Capitalization rates are a rather simple concept in real estate investing that is often ignored by analysts in other sectors and asset classes. Simply put, the capitalization rate is a kind of yield, currently valued, that helps real estate investors understand if a property is reaching its fullest potential in terms of income generation.

Let’s break it down. The capitalization rate is simply the net operating income divided by the current value of the property (i.e., how much it would sell for if sold today). Since current valuation is in a sense theoretical, the cap rate is theoretical too, but there are ranges within which analysts must work. A 1br condo in a mid-sized American city can’t be valued at a billion dollars just to influence the cap rate, for instance.

To see this in action, let’s assume that an office building of 10,000 square feet is currently worth $10 million, and it sells property for $1 per square foot. The cap rate, then, would be 1.2% ((10000*12)/$10,000,000). Obviously, rents would need to go up on this property, or it’s far overvalued at $10 million!

And this is why cap rates are useful. On the one hand, they provide a way to see if rents are appropriate for the value of the property. On the other hand, they help analysts see if a property or the market itself is overvalued. Since cap rates should tend to harmonize in an efficient market (i.e., in a city all cap rates will be tightly range bound, with variations afforded for age of property, location, etc.), large outliers from this metric are opportunities for investors to either buy or sell, depending on how the cap rate looks.

There’s another useful function for cap rates: REITs. Real estate investment trusts are a kind of income-producing asset that operates like equity in a company—except, in this case, the company’s sole business is buying and renting out property. With such a REIT, a portfolio-level cap rate can be produced by looking at all properties from this formula.

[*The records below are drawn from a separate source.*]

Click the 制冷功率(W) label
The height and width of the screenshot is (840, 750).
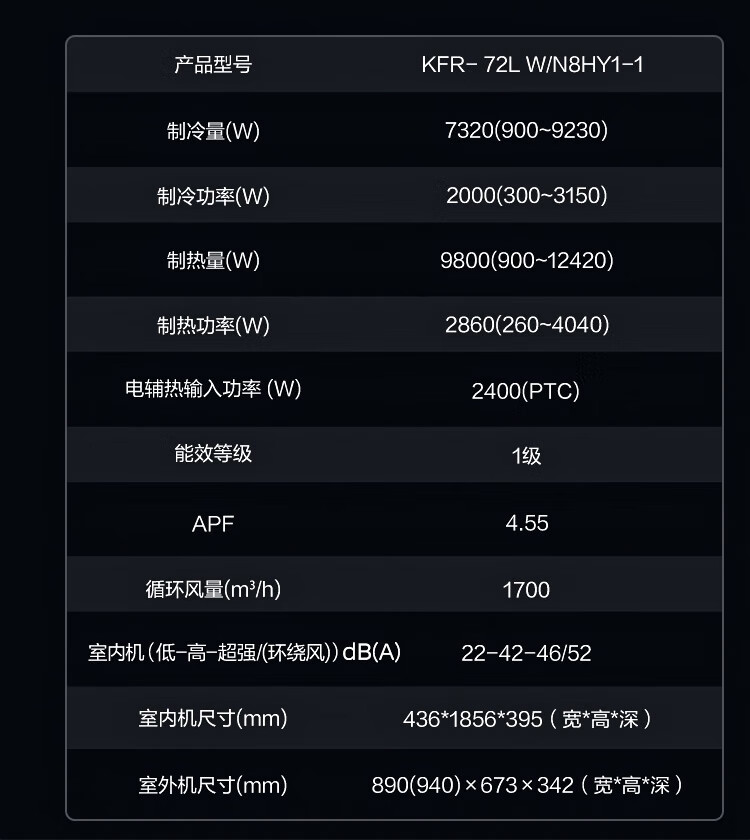pyautogui.click(x=213, y=196)
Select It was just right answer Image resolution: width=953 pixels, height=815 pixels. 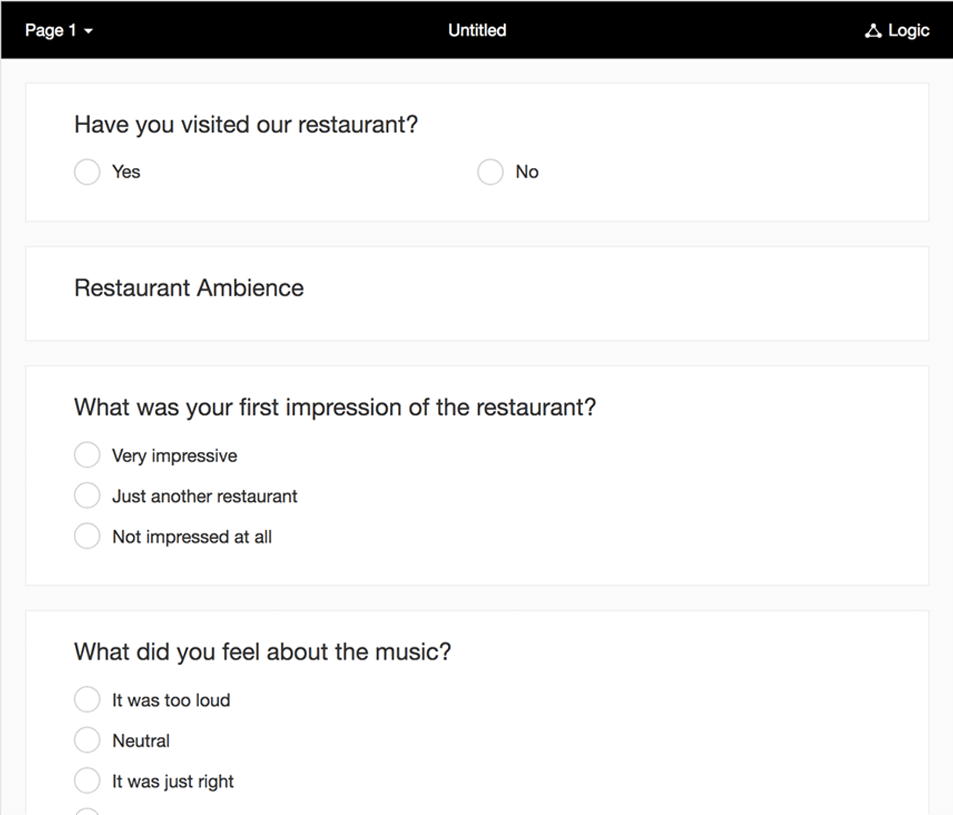click(x=87, y=780)
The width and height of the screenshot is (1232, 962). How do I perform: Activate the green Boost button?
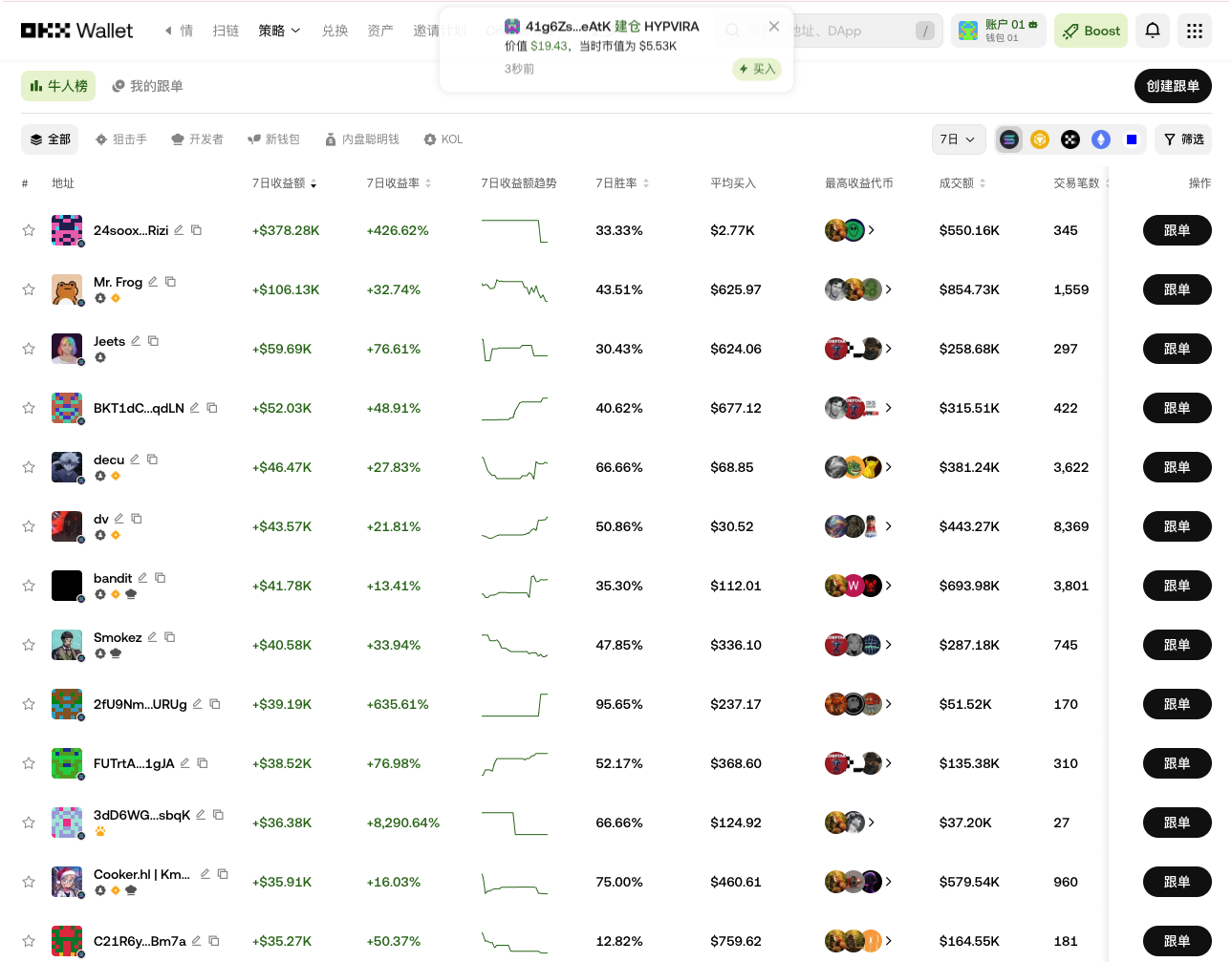(x=1091, y=30)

REITs with sudden variations in cap rates can also have sudden variations in their stock prices, which is why analyzing and understanding cap rates can help analysts identify mispriced REITs.

Financial analysis of real estate is not terribly popular or exciting for many new investment bankers, but the fact of the matter is that real estate has outperformed just about every other asset class and sector for a very long time—even taking into account the massive crash of 2007-2009. Understanding how real estate is valued can also help analysts get a toehold into this very lucrative alpha-generating sector.